Post # 1
I have two questions:
1. My fiance and I are planning on getting STD magnets printed (using Vistaprint) and just including them with our holiday cards. The cards will have a cute family picture on the front (him, me, and my cat), and the magnets will have only text. Am I committing any sort of faux pas by simply including them with holiday cards? I’d really rather not spend the time to address everything twice, nor the money to pay for double postage, nor have the environmental impact of sending everything out twice. Opinions? (Just FYI – Our wedding will be in early September next year, so we’ll be about 9 months out when the magnets are received.)

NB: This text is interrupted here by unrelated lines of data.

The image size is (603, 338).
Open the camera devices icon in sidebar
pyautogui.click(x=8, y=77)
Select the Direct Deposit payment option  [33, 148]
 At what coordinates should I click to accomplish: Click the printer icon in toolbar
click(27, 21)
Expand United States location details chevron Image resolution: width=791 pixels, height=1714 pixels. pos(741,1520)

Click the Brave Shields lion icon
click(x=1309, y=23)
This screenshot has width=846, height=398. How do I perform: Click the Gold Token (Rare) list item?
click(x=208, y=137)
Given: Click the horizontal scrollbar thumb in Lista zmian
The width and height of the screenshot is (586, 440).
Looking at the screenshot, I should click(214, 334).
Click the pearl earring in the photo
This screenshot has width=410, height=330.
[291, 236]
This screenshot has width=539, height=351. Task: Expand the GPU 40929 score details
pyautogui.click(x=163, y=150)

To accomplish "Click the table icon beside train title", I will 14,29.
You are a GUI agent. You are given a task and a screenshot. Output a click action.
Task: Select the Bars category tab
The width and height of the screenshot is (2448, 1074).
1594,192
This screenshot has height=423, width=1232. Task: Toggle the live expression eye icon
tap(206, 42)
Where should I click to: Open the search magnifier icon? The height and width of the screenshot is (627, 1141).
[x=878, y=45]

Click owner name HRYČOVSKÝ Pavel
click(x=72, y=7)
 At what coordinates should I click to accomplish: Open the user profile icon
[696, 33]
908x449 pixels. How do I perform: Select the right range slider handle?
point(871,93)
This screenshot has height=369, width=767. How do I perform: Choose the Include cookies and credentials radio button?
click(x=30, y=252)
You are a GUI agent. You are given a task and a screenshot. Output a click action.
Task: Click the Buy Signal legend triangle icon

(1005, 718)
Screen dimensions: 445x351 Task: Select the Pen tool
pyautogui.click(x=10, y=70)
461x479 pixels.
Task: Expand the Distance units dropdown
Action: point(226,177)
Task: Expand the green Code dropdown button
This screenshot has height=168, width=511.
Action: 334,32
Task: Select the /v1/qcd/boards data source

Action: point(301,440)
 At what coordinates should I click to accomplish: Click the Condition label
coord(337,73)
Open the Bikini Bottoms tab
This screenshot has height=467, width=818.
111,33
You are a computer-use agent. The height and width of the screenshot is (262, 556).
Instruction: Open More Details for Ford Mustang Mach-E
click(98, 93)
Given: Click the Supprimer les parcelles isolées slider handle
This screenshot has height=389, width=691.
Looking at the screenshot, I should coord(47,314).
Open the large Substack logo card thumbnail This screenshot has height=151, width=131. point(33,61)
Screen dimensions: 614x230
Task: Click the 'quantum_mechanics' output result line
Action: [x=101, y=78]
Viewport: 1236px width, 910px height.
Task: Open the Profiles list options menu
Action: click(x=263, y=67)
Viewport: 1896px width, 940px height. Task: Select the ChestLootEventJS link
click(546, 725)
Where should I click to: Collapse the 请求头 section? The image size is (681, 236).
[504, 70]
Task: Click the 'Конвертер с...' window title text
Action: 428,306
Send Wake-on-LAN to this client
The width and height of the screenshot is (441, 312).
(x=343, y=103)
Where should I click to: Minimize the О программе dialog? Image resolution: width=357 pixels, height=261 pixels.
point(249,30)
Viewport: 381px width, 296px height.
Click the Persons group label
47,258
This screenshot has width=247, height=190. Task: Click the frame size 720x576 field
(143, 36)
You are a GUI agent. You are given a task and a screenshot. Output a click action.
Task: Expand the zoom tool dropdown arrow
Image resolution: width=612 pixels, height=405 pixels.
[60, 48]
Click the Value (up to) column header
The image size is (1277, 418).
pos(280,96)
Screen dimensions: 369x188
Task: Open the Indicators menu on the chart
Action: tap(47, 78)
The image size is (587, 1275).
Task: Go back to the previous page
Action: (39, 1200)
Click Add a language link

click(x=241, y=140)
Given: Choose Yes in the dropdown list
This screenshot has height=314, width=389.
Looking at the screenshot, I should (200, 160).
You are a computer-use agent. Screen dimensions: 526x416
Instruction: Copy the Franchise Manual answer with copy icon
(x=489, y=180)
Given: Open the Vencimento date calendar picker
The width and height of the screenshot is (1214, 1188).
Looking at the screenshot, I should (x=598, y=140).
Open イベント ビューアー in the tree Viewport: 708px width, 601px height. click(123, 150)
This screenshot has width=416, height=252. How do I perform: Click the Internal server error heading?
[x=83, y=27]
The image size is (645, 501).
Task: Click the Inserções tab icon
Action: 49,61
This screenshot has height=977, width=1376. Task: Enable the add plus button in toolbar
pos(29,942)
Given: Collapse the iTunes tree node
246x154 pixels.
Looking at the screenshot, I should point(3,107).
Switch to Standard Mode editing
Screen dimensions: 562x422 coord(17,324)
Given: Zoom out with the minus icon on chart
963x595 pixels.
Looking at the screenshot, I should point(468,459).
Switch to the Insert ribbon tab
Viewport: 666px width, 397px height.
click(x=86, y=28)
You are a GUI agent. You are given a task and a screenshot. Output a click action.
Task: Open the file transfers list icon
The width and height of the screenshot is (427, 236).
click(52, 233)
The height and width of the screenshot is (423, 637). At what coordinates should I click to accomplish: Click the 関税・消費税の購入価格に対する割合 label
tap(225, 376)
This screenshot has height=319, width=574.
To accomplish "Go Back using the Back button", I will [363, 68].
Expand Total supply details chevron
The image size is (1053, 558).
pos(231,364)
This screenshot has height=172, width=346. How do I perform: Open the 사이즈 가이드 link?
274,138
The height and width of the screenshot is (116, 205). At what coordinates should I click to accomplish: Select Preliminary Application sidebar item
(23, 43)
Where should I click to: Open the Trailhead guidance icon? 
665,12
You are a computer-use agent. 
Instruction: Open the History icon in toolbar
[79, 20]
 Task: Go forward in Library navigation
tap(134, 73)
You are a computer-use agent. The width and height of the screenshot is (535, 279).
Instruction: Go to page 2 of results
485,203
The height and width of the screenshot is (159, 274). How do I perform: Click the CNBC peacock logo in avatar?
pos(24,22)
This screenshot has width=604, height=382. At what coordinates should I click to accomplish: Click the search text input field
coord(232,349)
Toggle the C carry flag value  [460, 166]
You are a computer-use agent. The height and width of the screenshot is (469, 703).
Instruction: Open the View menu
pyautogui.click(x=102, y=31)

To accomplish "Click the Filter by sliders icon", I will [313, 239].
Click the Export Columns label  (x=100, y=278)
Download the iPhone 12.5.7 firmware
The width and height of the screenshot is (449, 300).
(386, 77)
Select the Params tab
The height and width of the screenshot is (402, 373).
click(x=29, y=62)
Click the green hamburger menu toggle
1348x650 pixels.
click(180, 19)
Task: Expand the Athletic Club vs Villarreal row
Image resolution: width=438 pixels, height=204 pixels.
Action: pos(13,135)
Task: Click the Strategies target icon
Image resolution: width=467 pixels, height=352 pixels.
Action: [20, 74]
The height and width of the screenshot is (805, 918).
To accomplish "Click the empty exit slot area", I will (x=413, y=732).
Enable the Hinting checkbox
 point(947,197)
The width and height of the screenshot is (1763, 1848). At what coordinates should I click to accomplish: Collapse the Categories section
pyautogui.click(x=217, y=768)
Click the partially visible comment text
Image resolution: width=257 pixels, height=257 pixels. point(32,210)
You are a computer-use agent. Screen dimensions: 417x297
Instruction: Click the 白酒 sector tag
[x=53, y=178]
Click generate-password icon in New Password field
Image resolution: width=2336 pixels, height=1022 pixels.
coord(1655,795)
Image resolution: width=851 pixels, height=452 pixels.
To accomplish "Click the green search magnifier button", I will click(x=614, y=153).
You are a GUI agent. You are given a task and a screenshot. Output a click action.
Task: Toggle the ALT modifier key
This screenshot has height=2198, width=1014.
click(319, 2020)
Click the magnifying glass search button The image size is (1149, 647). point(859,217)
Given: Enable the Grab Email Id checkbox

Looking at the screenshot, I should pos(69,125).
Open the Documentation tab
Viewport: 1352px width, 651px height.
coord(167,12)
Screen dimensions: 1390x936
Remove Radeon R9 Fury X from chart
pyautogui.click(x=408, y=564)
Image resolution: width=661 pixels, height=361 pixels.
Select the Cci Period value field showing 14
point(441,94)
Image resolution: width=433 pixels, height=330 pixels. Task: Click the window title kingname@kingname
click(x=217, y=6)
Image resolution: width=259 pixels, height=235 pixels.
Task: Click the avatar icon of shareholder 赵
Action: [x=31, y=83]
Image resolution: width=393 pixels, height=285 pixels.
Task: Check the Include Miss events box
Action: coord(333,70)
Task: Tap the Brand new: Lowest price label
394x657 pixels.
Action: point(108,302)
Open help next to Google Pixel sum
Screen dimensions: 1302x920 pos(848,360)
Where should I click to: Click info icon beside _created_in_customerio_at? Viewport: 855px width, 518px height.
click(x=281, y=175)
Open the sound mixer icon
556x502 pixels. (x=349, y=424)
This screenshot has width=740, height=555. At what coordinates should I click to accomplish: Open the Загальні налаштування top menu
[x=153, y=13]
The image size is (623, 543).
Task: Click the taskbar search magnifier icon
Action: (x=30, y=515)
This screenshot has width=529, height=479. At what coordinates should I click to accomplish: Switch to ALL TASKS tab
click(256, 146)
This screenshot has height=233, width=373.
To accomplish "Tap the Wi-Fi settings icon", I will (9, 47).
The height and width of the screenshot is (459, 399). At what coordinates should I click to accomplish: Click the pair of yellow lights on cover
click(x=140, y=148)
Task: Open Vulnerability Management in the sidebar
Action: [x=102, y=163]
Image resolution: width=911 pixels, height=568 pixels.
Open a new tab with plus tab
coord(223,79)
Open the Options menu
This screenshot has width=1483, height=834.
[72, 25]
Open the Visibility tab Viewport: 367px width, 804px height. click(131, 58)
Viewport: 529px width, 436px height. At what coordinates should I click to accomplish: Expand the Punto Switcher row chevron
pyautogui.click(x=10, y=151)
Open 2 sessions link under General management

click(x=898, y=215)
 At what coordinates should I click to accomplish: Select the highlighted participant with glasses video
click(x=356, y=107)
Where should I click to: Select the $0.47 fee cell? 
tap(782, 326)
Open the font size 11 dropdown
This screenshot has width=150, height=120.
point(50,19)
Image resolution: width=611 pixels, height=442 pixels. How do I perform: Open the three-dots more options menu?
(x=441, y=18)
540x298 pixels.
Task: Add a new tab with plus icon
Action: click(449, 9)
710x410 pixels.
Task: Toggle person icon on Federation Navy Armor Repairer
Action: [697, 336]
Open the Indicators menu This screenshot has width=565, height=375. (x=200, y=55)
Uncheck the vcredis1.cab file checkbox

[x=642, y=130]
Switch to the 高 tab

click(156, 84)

2. We were planning on sending STDs to some of my fiance’s aunts and uncles. However, FMIL expressed concern that STDs are not considered formal, and might offend their traditional tastes. My reaction to this was “Uh, what?” So, are STDs “too new” and “too outlandish” for the older generation?
Post # 3
I definitely don’t think that STDs are inherently informal, they haven’t existed that long relatively speaking but that’s mostly because historically people didn’t have family/guests as spread out as they do now so there wasn’t really the need for people to need time to make travel plans. However if there is a concern about lack of formality it might be better to send the magnets seperate from the holiday so they seem more special instead of just getting lumped in with the holiday card? I could more see traditionalists having issues with the combined mailing then with the mere existance of STDs.
Post # 4
- Wedding: March 2010 - Calamigos Ranch
No, I think it’s a great idea. STDs are generally informal, so I don’t think you need to follow traditional rules in sending them–they just don’t apply.
Post # 5
I think it’s fine to send them with holiday cards. It seems silly to send them separately just because you think you “should” – waste of paper and money if you ask me. Also, the idea of anyones tastes being offended by a STD made me LOL.
Post # 6
I don’t see how anyone would be offended by receiving STDs no matter how traditional they are. STDs are a courtesy to the guests to give them plenty of time to plan ahead to attend your wedding. No way anyone could be insulted or offended by a courtesy extended to them.
Post # 7
I am on the same page as you – I am planning on sending save-the-dates along with my Christmas cards this year. Save the dates are a pretty new thing, so most people haven’t seen them anyways I am sure – and it kills me to send out 2 separate mailings within a month of each other – the thought of the extra postage, envelope etc just doesn’t make any sense!
Post # 8
Totally ok to do.
If it just grates on the “nerve” you can always add a line to the STD that reads something along the lines of “formal invitation to follow” that way they know this isn’t the only thing that they’re going to get about your wedding.
Post # 9
@everyone: Thank you! It’s nice to know I’m not going crazy!
Post # 10
This is EXACTLY the dilema my FI and I are having! I was about to post a similar question when I stumbled across yours. I think we both should just go ahead and send our cards and magnets together. Two happy surprises in one! I think its extra special holiday cheer!
Post # 11
- Wedding: September 2009 - Catholic ceremony, reception at local armory
I think it’s a great idea! And a smart way to save money, paper, and postage!
Post # 12
I was actually JUST thinking about this same thing! I think I need to think about it more, but I was excited with the possibility!
On the formality of it though, almost all usually will have a line saying “formal invitation to follow.” Just make sure you’re only sending STD’s to the people you actually plan to invite. It IS tacky to send a STD but not a formal invitation to someone.